# Work instruction
Pull out each line of the data that includes the word "next".

# Supplied entries
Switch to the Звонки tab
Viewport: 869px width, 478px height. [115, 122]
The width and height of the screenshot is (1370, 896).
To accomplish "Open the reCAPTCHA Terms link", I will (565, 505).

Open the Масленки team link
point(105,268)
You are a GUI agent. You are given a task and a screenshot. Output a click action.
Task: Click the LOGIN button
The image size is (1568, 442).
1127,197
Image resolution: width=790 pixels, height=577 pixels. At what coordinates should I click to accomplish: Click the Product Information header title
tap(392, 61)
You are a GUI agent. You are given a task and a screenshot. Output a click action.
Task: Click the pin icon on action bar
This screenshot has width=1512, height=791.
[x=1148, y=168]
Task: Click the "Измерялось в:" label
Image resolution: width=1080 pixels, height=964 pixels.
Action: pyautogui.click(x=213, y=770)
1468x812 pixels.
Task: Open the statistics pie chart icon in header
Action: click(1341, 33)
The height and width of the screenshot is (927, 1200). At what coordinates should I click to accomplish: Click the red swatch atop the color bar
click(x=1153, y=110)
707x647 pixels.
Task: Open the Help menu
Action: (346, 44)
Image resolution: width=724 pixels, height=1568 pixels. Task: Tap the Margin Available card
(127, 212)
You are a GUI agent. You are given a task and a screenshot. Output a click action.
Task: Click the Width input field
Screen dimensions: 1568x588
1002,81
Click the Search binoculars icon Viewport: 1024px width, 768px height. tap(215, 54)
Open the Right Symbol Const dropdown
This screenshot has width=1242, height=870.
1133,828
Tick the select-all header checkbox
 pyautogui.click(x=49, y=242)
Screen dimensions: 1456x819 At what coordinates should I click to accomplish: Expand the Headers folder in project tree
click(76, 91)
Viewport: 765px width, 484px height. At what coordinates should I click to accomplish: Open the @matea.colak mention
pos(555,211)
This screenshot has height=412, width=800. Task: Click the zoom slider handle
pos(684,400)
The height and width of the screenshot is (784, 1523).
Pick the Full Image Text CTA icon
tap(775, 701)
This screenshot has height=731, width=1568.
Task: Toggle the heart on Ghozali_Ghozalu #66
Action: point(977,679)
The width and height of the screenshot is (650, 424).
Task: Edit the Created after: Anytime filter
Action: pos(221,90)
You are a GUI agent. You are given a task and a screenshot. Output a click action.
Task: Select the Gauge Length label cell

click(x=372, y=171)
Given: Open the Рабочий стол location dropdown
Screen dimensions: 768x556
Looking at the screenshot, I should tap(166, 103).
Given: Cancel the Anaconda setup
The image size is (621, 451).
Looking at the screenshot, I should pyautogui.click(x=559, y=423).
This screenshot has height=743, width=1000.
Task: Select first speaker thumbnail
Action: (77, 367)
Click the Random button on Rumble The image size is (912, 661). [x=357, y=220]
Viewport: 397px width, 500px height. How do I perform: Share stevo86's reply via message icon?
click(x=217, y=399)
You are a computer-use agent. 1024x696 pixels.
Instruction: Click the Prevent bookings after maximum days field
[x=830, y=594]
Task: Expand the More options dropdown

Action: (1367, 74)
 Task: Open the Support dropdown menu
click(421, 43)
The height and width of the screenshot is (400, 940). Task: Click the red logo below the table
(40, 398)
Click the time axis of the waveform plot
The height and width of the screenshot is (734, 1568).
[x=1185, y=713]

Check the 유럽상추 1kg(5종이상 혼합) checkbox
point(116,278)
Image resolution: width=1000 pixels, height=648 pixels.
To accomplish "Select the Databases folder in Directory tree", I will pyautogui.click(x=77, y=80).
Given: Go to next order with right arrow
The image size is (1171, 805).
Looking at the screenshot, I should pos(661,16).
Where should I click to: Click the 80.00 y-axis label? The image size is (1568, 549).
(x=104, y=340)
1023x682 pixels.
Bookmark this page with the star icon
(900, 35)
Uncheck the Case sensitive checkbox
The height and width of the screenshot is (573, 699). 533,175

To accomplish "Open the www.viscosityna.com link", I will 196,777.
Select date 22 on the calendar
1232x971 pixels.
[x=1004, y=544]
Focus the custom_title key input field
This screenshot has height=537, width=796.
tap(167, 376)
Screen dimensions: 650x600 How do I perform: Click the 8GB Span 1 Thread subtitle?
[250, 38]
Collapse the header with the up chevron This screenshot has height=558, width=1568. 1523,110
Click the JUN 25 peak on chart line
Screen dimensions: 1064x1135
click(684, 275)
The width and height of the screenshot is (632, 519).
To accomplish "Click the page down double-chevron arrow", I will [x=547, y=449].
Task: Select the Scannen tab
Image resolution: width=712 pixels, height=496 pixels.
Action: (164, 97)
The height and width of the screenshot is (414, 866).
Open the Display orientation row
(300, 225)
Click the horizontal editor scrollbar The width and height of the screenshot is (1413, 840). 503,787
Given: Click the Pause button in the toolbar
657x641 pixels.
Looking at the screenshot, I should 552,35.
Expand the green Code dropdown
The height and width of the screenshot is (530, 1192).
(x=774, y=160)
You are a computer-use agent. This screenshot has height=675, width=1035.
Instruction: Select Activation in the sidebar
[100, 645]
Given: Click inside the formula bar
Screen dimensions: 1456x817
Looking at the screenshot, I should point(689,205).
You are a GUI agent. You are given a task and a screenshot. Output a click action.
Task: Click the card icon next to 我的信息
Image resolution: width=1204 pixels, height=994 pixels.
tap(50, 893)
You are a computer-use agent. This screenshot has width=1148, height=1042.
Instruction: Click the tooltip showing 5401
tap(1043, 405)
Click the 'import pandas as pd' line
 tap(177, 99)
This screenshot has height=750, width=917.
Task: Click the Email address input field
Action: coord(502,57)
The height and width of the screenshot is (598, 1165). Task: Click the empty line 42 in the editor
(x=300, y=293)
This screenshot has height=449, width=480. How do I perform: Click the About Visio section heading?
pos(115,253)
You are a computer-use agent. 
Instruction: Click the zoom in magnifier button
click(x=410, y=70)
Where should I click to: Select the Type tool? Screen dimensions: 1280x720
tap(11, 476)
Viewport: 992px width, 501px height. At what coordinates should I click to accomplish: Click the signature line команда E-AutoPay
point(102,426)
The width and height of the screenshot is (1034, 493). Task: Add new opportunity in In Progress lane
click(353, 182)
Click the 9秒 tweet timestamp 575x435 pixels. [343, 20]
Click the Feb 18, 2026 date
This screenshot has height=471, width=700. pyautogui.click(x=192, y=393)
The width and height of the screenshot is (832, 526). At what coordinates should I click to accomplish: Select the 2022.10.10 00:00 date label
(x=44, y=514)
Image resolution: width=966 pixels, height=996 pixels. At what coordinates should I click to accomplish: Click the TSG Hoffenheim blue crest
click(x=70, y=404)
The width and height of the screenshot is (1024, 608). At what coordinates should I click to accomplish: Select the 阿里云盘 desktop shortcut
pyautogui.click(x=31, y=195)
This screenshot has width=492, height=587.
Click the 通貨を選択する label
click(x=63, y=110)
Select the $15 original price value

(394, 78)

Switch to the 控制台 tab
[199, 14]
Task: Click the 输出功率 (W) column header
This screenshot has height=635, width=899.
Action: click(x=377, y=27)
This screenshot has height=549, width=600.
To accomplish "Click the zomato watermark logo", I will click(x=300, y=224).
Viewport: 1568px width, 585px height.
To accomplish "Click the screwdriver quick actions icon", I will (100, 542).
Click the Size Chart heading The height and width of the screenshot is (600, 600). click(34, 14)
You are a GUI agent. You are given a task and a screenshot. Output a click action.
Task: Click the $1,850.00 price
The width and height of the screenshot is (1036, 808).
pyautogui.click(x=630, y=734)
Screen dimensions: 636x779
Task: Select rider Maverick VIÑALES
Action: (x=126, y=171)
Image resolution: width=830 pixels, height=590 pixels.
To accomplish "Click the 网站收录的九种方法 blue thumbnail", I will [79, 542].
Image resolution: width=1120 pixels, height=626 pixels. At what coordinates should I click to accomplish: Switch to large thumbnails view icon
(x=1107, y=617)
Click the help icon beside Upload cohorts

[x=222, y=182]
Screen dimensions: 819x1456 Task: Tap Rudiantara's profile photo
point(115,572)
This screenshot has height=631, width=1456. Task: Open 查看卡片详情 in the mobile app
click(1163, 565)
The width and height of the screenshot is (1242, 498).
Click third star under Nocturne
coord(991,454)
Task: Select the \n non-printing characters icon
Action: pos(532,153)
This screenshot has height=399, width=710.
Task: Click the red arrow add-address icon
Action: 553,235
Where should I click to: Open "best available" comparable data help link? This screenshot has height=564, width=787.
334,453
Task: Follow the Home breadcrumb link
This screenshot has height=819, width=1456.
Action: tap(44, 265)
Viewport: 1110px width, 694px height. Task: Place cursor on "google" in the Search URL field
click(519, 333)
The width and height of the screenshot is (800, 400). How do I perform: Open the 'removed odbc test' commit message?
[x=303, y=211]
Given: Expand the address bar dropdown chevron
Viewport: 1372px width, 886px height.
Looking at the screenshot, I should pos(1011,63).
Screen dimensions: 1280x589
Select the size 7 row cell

# Solved exercise
Given: Go to next order with right arrow
Task: Click the card icon next to 我的信息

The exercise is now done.